*EXERCISE REQUIREMENTS:* On the basis of the records below, report how many lines contain the word "Launch". Nothing else should be given.
+++ RECORDS SHOWN +++
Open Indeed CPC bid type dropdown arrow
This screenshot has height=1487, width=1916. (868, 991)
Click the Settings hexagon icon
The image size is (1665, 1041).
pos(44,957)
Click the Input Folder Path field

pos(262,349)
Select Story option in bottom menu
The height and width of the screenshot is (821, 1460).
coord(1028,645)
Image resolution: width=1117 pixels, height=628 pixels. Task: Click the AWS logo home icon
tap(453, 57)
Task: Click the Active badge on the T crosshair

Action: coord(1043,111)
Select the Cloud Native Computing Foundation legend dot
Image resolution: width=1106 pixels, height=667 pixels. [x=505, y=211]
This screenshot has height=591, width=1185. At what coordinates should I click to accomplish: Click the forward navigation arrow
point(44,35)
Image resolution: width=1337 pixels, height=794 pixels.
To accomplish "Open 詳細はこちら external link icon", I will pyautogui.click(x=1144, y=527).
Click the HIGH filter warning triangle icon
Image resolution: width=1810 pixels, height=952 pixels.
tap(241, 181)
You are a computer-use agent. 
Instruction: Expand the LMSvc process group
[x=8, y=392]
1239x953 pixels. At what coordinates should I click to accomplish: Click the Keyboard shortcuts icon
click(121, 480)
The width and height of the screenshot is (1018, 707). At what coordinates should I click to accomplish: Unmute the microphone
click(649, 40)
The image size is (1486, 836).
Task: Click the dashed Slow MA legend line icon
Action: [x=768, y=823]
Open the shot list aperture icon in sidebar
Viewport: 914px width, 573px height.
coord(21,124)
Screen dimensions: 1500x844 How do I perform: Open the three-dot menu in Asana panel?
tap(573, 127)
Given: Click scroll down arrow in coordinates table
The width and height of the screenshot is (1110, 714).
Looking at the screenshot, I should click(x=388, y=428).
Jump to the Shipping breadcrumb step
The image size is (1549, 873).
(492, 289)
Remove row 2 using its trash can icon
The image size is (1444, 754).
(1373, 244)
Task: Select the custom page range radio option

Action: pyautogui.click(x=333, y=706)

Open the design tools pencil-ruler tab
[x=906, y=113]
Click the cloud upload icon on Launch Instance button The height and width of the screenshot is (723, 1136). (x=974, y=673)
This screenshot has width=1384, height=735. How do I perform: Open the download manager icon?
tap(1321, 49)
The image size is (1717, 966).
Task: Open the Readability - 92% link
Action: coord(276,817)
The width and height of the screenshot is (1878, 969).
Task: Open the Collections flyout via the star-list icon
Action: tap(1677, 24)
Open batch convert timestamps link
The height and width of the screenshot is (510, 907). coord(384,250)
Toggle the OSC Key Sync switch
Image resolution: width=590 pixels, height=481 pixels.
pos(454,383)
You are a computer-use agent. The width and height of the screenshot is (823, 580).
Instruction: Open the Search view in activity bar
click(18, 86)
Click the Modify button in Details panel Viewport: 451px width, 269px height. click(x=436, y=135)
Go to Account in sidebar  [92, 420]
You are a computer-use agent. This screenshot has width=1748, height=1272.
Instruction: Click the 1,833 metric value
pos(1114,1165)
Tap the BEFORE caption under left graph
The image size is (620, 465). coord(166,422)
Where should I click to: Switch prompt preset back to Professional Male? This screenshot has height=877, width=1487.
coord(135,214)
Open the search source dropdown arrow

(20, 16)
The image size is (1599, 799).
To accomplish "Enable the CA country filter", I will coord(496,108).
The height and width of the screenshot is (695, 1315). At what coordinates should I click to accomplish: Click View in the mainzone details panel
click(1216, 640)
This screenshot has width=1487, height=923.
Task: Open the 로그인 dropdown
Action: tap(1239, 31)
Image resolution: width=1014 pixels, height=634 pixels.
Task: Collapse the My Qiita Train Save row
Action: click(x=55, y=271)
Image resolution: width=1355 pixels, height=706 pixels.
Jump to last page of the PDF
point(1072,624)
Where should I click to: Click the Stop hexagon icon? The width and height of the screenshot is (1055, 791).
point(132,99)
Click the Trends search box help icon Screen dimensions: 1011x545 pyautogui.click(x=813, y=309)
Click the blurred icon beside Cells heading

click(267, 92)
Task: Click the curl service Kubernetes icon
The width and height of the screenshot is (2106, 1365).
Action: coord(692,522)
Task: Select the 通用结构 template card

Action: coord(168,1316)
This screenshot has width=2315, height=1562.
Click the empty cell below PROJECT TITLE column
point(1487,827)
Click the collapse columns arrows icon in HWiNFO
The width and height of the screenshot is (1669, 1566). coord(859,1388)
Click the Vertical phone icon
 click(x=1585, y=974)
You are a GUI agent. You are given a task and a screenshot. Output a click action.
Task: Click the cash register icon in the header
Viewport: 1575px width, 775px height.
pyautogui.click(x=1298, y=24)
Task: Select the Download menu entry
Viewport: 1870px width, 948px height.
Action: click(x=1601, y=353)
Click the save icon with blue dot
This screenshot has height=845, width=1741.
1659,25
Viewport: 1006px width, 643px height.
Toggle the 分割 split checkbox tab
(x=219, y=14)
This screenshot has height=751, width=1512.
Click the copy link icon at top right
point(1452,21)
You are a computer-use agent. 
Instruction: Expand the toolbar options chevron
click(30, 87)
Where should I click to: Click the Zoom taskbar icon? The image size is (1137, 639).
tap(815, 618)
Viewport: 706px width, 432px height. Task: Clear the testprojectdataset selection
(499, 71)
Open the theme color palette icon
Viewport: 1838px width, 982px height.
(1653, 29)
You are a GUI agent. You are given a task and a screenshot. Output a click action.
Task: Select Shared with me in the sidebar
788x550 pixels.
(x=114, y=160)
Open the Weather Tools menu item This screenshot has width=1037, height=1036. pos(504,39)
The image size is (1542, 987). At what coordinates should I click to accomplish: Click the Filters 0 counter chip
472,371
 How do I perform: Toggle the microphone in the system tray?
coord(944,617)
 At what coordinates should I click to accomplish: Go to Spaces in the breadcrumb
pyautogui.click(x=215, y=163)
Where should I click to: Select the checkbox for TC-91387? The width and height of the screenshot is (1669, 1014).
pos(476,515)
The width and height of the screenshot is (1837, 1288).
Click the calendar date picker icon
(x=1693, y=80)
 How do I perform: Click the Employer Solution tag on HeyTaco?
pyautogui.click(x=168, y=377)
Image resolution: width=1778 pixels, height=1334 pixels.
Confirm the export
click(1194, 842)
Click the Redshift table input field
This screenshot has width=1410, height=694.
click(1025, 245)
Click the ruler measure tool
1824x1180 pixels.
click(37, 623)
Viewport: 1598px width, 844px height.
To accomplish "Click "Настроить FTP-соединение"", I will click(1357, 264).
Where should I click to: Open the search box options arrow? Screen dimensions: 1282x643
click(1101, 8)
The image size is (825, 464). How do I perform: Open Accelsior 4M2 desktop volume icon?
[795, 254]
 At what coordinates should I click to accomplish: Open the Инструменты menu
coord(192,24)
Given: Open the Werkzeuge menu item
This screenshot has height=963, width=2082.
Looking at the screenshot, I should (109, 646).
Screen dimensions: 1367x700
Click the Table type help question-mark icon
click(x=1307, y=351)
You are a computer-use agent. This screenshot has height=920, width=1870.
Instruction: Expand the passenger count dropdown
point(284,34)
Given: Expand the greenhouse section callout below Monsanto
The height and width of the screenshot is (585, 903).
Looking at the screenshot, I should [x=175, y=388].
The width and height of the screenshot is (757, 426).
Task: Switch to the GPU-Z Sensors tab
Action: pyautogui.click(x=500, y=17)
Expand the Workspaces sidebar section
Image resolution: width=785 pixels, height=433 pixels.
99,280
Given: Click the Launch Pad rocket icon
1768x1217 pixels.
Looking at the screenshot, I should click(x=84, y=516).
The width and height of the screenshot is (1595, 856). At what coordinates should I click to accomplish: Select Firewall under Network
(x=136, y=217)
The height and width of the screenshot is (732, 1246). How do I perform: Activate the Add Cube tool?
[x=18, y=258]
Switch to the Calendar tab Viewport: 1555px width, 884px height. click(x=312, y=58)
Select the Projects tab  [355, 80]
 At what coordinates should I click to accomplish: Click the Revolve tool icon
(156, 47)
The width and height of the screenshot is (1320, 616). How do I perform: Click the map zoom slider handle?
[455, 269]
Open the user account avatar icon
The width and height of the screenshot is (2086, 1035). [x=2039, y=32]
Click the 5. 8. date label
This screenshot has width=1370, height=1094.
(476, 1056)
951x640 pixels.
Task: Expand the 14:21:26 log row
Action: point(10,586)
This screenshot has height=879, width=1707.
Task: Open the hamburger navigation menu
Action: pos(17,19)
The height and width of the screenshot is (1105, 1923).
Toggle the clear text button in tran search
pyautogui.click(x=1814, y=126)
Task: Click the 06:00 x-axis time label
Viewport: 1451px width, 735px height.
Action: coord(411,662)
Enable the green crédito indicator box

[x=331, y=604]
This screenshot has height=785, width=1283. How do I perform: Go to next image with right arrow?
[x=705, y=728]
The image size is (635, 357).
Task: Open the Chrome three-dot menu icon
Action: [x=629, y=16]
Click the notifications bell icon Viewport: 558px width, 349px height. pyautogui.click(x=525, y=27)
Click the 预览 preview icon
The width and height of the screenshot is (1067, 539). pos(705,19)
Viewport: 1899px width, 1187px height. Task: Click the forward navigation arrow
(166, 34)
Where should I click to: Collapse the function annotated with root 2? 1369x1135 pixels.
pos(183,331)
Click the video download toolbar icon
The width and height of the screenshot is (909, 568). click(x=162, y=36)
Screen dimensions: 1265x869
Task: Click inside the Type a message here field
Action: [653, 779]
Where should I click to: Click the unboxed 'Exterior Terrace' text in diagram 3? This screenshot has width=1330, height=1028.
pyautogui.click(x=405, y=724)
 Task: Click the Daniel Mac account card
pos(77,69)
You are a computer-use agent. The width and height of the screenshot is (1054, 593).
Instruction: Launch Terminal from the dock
+++
*TASK OUTPUT:* 3